Writing in the 1930s, Keynes predicted that automation and rising productivity would lead to a world of ease and plenty. In the future people would work for fifteen hours per week, he said, which would give us more than enough income to satisfy our needs.
This idea was still in vogue when I was being taught economics in the 1970s. The early spread of computers and increasing automation made Keynes’ dream seem achievable in our lifetimes.
But today, it’s clear that Keynes got it wrong. Instead we live in a time where junior investment bankers are keen to do basic repetitive tasks for ninety hours per week. And where the government allows you to opt-out of the EU working time directive, if 48 hours a week just isn’t enough to satisfy you!
Despite our eagerness to toil all the hours God sends, the share of national income taken by labour has been falling in recent years. Average wages are stagnating. They used to grow a little faster than inflation. Now they are lagging.
So the big political issue at the moment isn’t unemployment, which most economists (wrongly) expected to be a lot higher after the crash in 2008. The big issue is this squeeze on real wages (that is, wages adjusted for inflation).

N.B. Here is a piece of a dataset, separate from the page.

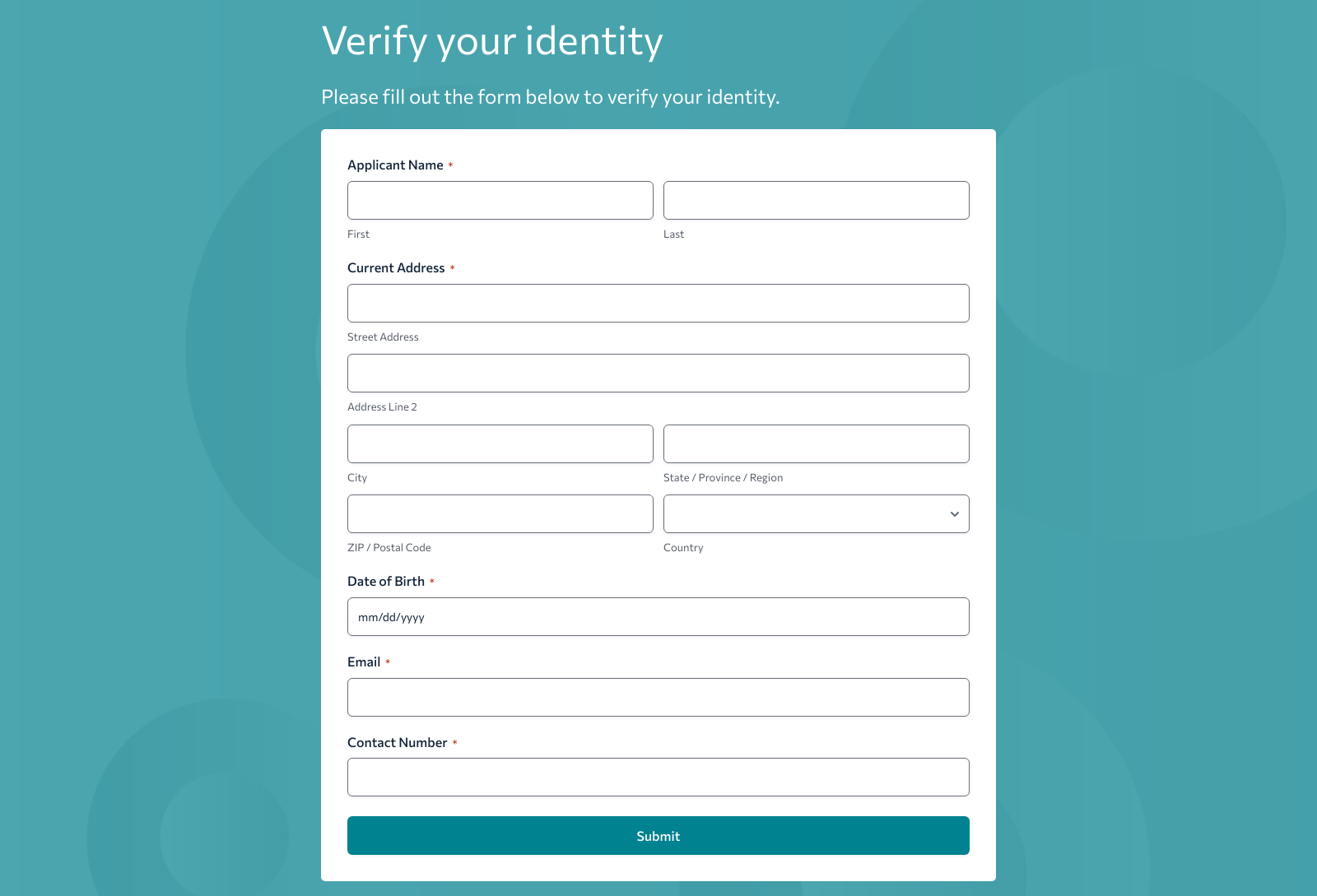The image size is (1317, 896).
Task: Click the ZIP / Postal Code field
Action: (500, 513)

I would normally blame the economic cycle for this. And if the economic cycle is to blame, the problem will resolve itself as the economy improves and the labour market strengthens.
Our labour market is a lot more flexible than it used to be, back when the unions ruled. So workers might well be pricing themselves into jobs by not demanding inflation-busting pay rises. It’s reasonable to expect their bargaining power will improve as unemployment falls.

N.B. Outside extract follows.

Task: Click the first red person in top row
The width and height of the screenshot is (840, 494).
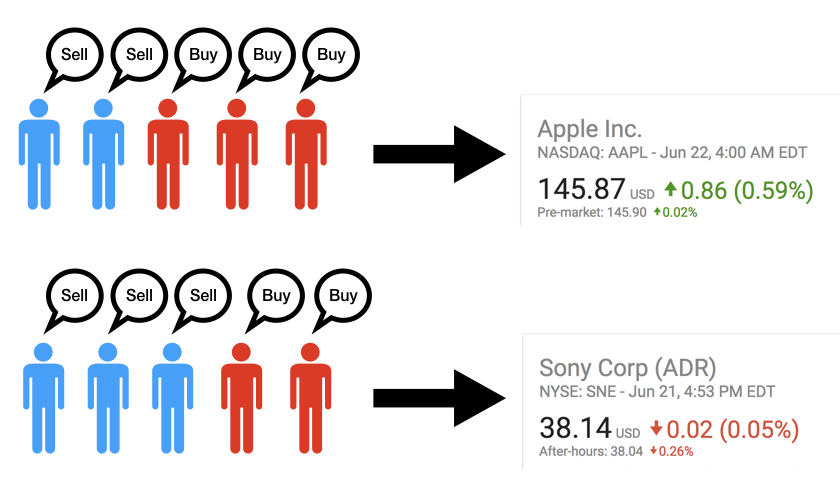Action: pos(168,154)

But something tells me that this might not happen. In fact, there are a couple of reasons that I suspect this squeeze could be permanent.
First, there is globalisation. At first, the West lost basic manufacturing jobs as millions of workers in emerging markets entered the global workforce. Then we saw white collar jobs in call centres, and basic legal, financial and IT tasks being ‘offshored’. Cheap communications and IT meant that previously ‘safe’ service sector jobs could be carried out almost anywhere.

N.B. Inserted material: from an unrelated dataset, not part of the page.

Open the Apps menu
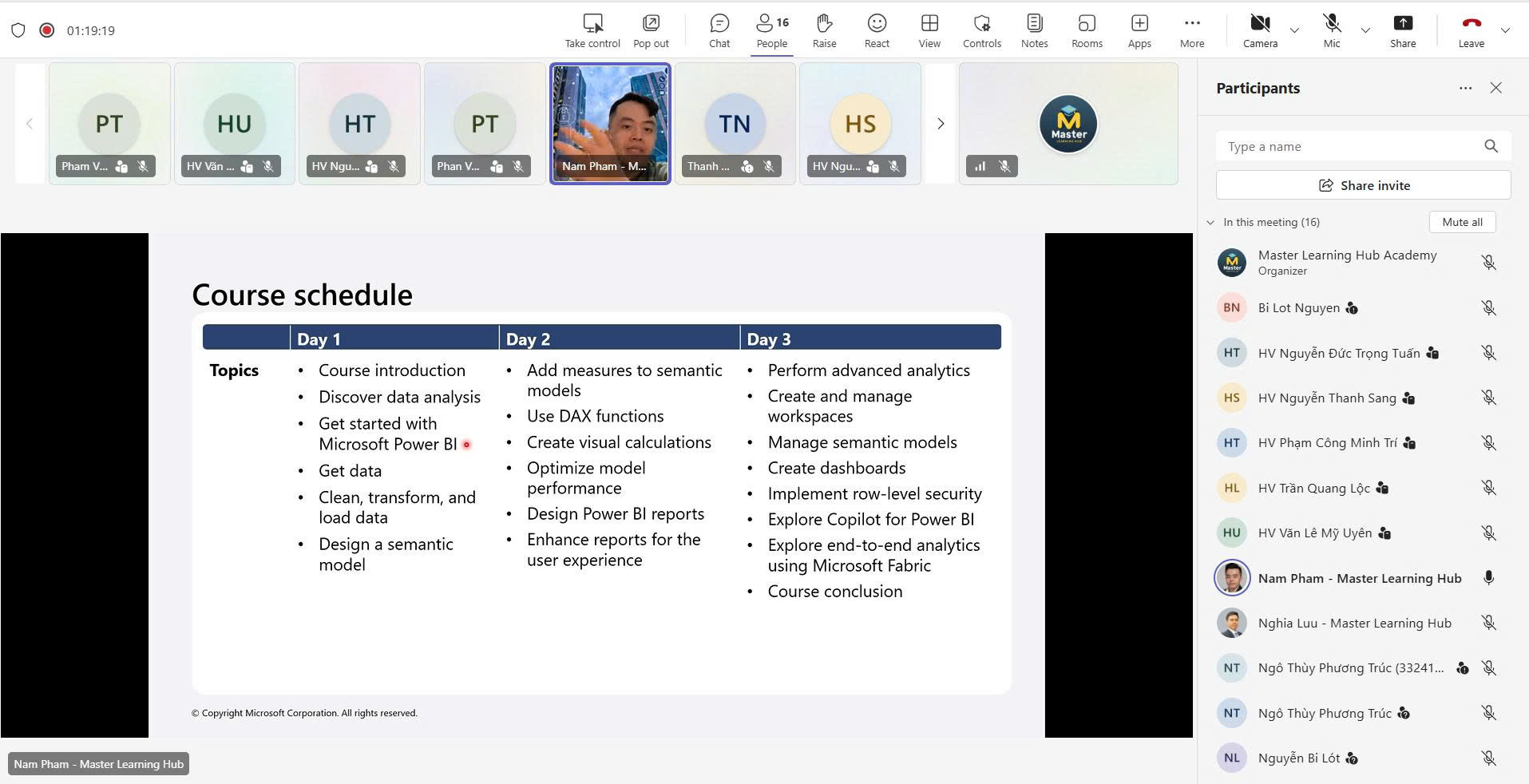The image size is (1529, 784). point(1139,30)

The latest big trend which is hurting workers is automation. Voice recognition technology means that you no longer have to choose between Mumbai and Middlesbrough for your call centre. Instead you can locate it in the cloud, and let the computers do the work.
Computers are getting a lot better at reading text, too. They can use smart algorithms and huge processing power to ‘understand’ human language. So rather than put-upon junior lawyers or bankers ploughing through legal texts and contracts, the machines will be able to take over.
I wrote recently about Arria NLG, which makes software which is able to write technical reports in everyday language. Once the machine has been taught the industry specifics, it can generate useful reports far quicker than a technically qualified human could.
Machines are getting better at ‘working with’ humans. Another example is Google’s driverless cars. They’ve already clocked up half a million accident-free miles in the US. Driving in normal traffic was something that most of us would have thought needed a human. But the end of the taxi driver could be closer than we thought. There’s already a trial planned for Milton Keynes next year.
So what ‘safe’ jobs should I try to direct my children into? It’s not at all obvious which jobs will be unaffected by the relentless progress of machines. A lot of technology stocks employ very few people relative to their market value. A few well-paid technicians develop valuable services and software, while the support tasks are either outsourced or just don’t exist anymore.
This seems to tie in with the view that the labour market is splitting in two – that a small number will enjoy great success by working with computers, but most will struggle.
Workers and parents might find this future unsettling. But as investors, we can choose to be on the right side of this trend. That means looking out for companies that are exploiting growth in computer power. Because as scary as this vision of the future might be…we could be stuck with it!